Problem.
In the data that follows, find the line containing "Given: Click ตอบกลับ"; then quote that line and every line after it, exactly, through the last one.

----- Data -----

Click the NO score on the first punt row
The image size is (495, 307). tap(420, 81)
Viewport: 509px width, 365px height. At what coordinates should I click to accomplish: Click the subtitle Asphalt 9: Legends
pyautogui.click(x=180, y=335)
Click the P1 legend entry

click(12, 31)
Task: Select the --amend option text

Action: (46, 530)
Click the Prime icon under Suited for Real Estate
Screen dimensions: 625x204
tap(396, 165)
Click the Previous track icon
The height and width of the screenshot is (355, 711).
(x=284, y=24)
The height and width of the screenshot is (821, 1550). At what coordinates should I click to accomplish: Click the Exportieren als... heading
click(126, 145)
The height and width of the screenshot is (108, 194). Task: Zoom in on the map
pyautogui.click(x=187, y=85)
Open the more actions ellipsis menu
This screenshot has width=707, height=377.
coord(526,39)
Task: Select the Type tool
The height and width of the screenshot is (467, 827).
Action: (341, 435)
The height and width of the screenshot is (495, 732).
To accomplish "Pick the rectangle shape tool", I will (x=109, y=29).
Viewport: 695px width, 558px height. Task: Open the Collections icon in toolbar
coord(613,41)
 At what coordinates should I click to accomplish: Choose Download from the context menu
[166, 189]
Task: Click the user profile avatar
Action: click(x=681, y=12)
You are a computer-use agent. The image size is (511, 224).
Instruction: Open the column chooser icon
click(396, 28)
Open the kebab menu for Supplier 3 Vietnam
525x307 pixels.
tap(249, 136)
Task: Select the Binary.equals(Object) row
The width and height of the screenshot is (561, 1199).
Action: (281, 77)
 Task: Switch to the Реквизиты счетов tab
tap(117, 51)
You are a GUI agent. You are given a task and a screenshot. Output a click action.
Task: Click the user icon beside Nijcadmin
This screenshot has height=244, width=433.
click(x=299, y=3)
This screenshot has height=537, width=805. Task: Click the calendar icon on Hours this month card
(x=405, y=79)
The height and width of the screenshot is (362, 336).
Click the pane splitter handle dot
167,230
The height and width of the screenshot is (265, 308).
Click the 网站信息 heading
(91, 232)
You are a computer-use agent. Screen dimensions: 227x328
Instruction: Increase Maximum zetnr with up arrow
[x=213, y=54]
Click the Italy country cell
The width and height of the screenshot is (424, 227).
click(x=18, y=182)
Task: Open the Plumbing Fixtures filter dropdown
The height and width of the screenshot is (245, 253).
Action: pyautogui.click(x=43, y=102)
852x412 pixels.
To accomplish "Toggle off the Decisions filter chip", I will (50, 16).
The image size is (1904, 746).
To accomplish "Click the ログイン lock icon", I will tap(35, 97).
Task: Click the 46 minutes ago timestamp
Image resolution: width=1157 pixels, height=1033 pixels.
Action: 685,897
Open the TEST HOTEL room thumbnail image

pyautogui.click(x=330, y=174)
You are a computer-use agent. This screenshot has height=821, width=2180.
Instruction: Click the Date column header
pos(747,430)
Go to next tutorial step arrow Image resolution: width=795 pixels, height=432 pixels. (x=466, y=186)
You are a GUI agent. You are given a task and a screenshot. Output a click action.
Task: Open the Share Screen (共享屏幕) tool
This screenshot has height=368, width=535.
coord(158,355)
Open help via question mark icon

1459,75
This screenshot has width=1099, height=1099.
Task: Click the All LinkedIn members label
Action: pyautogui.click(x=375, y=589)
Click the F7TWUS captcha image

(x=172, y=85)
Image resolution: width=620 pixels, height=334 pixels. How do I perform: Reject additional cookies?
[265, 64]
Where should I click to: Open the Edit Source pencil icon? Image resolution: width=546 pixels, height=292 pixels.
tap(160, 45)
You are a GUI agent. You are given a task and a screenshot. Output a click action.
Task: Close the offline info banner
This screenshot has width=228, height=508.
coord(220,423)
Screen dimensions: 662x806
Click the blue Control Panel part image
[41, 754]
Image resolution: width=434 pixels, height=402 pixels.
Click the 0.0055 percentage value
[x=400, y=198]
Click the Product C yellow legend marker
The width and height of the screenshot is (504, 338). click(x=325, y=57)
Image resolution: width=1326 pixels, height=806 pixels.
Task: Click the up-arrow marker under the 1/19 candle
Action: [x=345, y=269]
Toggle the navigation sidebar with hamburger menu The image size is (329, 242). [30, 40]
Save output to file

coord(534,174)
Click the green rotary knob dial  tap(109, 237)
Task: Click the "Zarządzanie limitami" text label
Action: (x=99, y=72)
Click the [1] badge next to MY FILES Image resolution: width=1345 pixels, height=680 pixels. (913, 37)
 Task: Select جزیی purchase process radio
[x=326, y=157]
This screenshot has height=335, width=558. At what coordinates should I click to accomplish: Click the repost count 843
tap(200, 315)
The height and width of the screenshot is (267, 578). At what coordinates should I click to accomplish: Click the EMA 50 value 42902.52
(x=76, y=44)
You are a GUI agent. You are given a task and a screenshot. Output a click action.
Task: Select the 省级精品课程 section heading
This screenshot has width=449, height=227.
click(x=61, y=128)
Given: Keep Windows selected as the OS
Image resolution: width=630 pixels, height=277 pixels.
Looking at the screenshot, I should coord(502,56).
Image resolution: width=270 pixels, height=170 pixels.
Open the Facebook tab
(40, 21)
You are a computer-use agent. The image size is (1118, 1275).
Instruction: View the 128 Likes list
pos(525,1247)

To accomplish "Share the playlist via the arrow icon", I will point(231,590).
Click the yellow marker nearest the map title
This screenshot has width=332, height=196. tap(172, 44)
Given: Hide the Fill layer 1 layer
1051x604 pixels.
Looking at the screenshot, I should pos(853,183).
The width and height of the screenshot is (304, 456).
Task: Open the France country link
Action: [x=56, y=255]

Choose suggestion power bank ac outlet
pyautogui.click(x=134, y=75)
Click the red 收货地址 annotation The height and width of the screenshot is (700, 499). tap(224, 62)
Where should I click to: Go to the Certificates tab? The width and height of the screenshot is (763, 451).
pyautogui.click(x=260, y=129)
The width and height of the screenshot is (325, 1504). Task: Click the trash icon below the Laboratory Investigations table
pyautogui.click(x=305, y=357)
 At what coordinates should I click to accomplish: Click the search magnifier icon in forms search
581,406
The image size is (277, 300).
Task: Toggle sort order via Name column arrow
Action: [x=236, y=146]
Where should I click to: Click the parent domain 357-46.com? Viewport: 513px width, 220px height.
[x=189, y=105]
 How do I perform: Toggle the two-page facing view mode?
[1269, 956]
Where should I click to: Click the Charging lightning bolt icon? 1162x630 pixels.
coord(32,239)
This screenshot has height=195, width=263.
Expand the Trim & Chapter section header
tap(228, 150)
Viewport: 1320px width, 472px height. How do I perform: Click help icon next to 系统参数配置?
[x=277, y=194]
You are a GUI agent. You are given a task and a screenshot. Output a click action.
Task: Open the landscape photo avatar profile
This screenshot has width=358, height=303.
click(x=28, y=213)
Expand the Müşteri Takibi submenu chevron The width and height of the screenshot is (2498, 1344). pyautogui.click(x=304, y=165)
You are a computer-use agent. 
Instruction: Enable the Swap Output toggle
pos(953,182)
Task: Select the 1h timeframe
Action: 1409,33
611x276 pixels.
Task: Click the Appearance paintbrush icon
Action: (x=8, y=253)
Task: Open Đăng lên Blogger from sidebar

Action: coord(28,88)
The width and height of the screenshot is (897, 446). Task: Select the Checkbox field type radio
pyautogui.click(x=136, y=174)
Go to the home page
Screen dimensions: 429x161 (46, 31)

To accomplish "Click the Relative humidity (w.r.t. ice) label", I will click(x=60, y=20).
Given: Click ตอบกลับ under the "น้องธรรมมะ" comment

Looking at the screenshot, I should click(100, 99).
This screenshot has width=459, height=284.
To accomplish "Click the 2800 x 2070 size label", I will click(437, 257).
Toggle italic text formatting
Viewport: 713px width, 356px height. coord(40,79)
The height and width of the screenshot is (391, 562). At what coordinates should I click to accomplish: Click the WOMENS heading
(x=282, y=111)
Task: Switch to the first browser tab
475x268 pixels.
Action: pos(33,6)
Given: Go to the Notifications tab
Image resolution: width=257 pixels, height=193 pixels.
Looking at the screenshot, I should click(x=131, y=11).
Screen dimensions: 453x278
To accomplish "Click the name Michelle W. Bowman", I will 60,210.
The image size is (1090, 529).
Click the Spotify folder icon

-----

Answer space.
Given: Click ตอบกลับ under the "น้องธรรมมะ" comment

Looking at the screenshot, I should click(100, 99).
This screenshot has width=459, height=284.
To accomplish "Click the 2800 x 2070 size label", I will click(437, 257).
Toggle italic text formatting
Viewport: 713px width, 356px height. coord(40,79)
The height and width of the screenshot is (391, 562). At what coordinates should I click to accomplish: Click the WOMENS heading
(x=282, y=111)
Task: Switch to the first browser tab
475x268 pixels.
Action: pos(33,6)
Given: Go to the Notifications tab
Image resolution: width=257 pixels, height=193 pixels.
Looking at the screenshot, I should click(x=131, y=11).
Screen dimensions: 453x278
To accomplish "Click the name Michelle W. Bowman", I will 60,210.
The image size is (1090, 529).
Click the Spotify folder icon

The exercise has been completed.